On Thu, Apr 14, 2016 at 9:56 PM, Warren Block <wbl...@wonkity.com> wrote:
      On Thu, 14 Apr 2016, Warner Losh wrote:

            The CAM I/O scheduler has been committed to current. This work is 
described
            in https://people.freebsd.org/~imp/bsdcan2015/iosched-v3.pdf though 
the
            default scheduler doesn't change the default (old) behavior.

            One possible issue, however, is that it also enables NCQ Trims on 
ada SSDs.
            There are a few rogue drives that claim support for this feature, 
but
            actually implement data corrupt instead of queued trims. The list 
of known
            rogues is believed to be complete, but some caution is in order.

 
      Is the list of drives queryable?  Is there an easy way to tell if the 
currently-connected drives are on the list?


/usr/src/sys/cam/ata/ata_da.c has the list.

dmesg will tell you if it detected a bad one since it prints the drive's quirks.
But that's no big deal, because the bad one work just fine if you never issue
a NCQ TRIM. This small group of drives were early adapters of this technology

Here's the full list of known rogues:

Crucial/Micron M500 (all firmware prior to MU07)
Micron M510 MU01 firmware (newer firmware is good)
Crucial/Micron M550 MU01 firmware (newer firmware is good)
Crucial MX100 MU01 firmware (newer firmware is good)
FCCT M500 all firmware
Samsung 830 all firmware
Samsung 840 all firmware
Samsung 850 all firmware

All of these are at least 18 months old (if not older).
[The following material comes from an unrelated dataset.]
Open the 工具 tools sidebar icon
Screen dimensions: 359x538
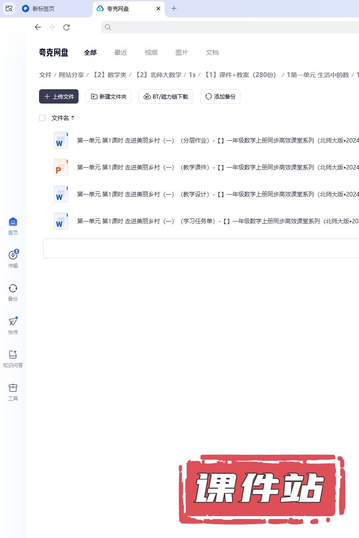click(x=13, y=388)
There's some confusing 
in Linux lists on
the full impact of the Samsung drives (there was a bug in the Linux 
implementation (that can't
be present in the FreeBSD implementation) that may have been the root cause for 
the Samsung
black listing). Out of an abundance of caution, I've kept them in the list. 
Also, it's my belief that
the Crucial/Micron models with MU01 firmware were mostly corrected after early 
samples
since most of the channel drives I've helped people debug had MU02 firmware. 
Also, a quick
google search shows the MU02 firmware for each of these models has been 
available for
at least a year.

After updating a Dell E7240, booting showed a bunch of FPDMA errors and then panicked after about 30 seconds.

The SSD is a Samsung PM851 mSATA drive with firmware EXT4AD0Q. I believe this is the OEM version of the Samsung 840 Evo. According to the Dell support page, the machine shipped on January 22, 2015. So while the drive might not have been manufactured in a while, Dell was still using them that recently. Note that this is a used machine, I have only had it a week.

After booting with mfsBSD, a quick fsck, and setting kern.cam.ada.0.quirks=0x2 in /boot/loader.conf, it came up without errors and appears to be working normally.